With the last six players in the match-day squad only arriving in Cape Town at lunchtime on Wednesday, the competitive Mallett will have only a few training sessions to turn them into a side capable of competing with the Springboks.
The former Bok coach believes that the key will be their mental approach and has already made it clear to the squad that this week is about rugby and not about how much fun they can have off the field.
"I explained to them that it will be an unpleasant afternoon for them if they are not really prepared, because South Africa are a very well-organised team and a hell of a physical team so if you are not up for the combat you are going to get hurt as well.
"If you go to them and say lets all go out for a drink tonight and have a lot of fun here and it will all be alright on the night that won't happen.
"You can't have three of the guys thinking 'ag no this is a piss-up and I am not going to worry about it too much', because then I promise you as I said to you it is going to be embarrassing.
"If you are not prepared for the confrontation and putting your body on the line it can be a difficult game.
"They are professional players and they don't want to let themselves down, none of these guys want to embarrass themselves so you have got to appeal to that," he said.
Having coached Barbarians teams in the past, Mallett knows that their attitude will be key if they are to challenge what is a proud Springbok team.
"The whole thing hinges on them having the right attitude, we all know that they can play they are all good rugby players so it is not so much about their talent as much as their state of mind.
"It is a very strange side because they are not playing for a club or a country and there are not those reasons to create that team spirit so you have to appeal to their professionalism and the inherent rugby player who doesn't want to be humiliated.
"This is a good team but it is a very different challenge, you are playing away from home against the second best team in the world.
"I have been fortunate enough to coach guys at the end of their November tours and those guys wanted to stay on and play for the BaaBaas because there was a little bit of pressure off so it is a relaxed week but there is a lot of focus on playing well on the day," he said.
Whilst the Barbarians are known for their ethos of all-out attacking rugby, Mallett will not give his players a licence to run the ball from anywhere, having seen what the Boks can do to teams that try to play too much rugby in their own half.
He pointed to their victory over the Wallabies in Brisbane last year as a prime example of what Heyneke Meyer's team are capable of if allowed to dominate territorially.
"I am really trying to make it a competitive game, I don't think any team nowadays can just have a crack from anywhere and be successful.
"The last team that tried that were Australia against the Boks at home, they had a very good backline and they played 70% of the first half in their half with 75% possession and they lost by 30-odd points and we scored four tries against them.
"So South Africa is very adept at making the most of your mistakes and punishing you.
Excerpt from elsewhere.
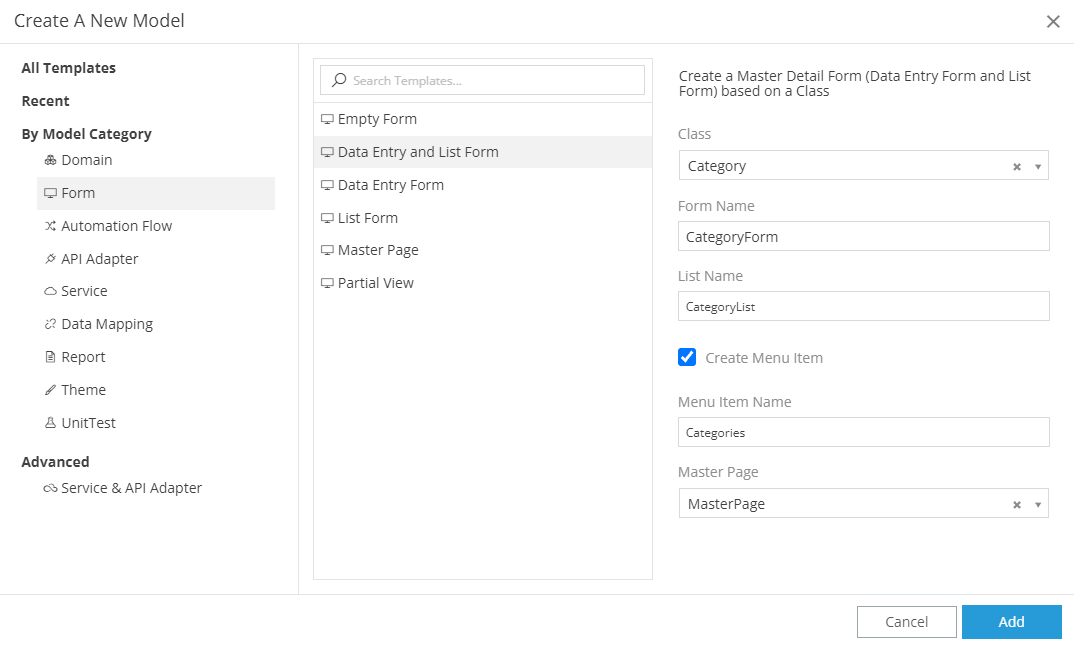
Task: Cancel the new model dialog
Action: click(x=906, y=622)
So this a game where you have got to give the guys a structure to get out of their half properly and they must have a defensive system," he said.
Whilst there is only so much you can do to form a team in a few days, it is clear that the competitior in Mallett is desperate to give the Boks a run for their money and if the stars in his squad respond well to that attitude then they will certainly prove a tricky prospect for the second-best Test side in the world.